日本人にとってがんは、今や「国民病」と言われるほどに増えて、2人に1人の割合でかかる病気と言われています。一昔前は不治の病というイメージがありましたが、現在は治療技術もめざましく進歩し、早期発見して適切な治療を行えば完治するようにもなってきました。

そのため、できるだけ早くがんを発見して死亡率を減らそうと全国の各市区町村では積極的にがん検診を推進しています。このがん検診はがんになる可能性、死亡率の高さ、早期治療の効果の高さなどを考慮し、5つのがんが対象になっています。

胃がん、子宮頸がん、肺がん、乳がん、大腸がんの5つですが、最近は、前立腺がんも対象に入れている市区町村が増えてきました。これらのがん検診は健康増進法に基づいて公的な予防対策として実施されますので、少額の自己負担か、場合によっては無料で検診を受けられます。

各自治体のがん検診窓口/都道府県
https://www.med.or.jp/forest/gankenshin/contact/map/

しかし市区町村で実施されるがん検診は、実施される期間や日時が限定されたり、一度に全ての検診が受けられない地域もあります。また、通常のがん検診でも「偽陰性」といって見つけにくい場所や形をしていると発見できない場合があり、検査の精度が100%ではありません。また内視鏡やレントゲンなど検査時における身体的な負担も少なくありません。

がんのリスクチェックに応用されるALA
そういったがん検診の課題の前に少しでも軽い負担でがんのリスクをチェックしようと、最近では遺伝子検査によるがんのリスクチェックなどが行われるようになってきました。

そのような中、現在ALA(5-アミノレブリン酸)の特性を応用したがんのリスクチェックの開発も進んでいます。元々ALAは、私たちの体の中で作られるアミノ酸ですが、このリスクチェックはALAを飲んだ後に尿を検査するだけでがんの可能性を予測するというものです。
体の中へ外から取り込まれたALAは、正常な細胞では「ポルフィリン」という物質を経て「ヘム」という物質に代謝されます。しかし、がん細胞ではALAが「ポルフィリン」という物質にまでしか変化できずに、がん細胞に蓄積され、さらに過剰に蓄積された「ポルフィリン」は尿から排出されます。

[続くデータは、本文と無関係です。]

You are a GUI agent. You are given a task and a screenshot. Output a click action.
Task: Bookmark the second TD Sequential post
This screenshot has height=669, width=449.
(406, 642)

このポルフィリンは特殊な光を当てると光る性質を持っていて、尿から排出されるポルフィリンの量を測れば体のどこかにがんが潜んでいる可能性を測定できます。ALAを飲んで尿を検査するだけでがんのリスクチェックができると体に負担を与えることもなくわざわざ幾つものがん検診を受ける手間が省けるので、とても便利になってきます。今後、このようながんのリスクチェックが広がってくることを期待したいですね。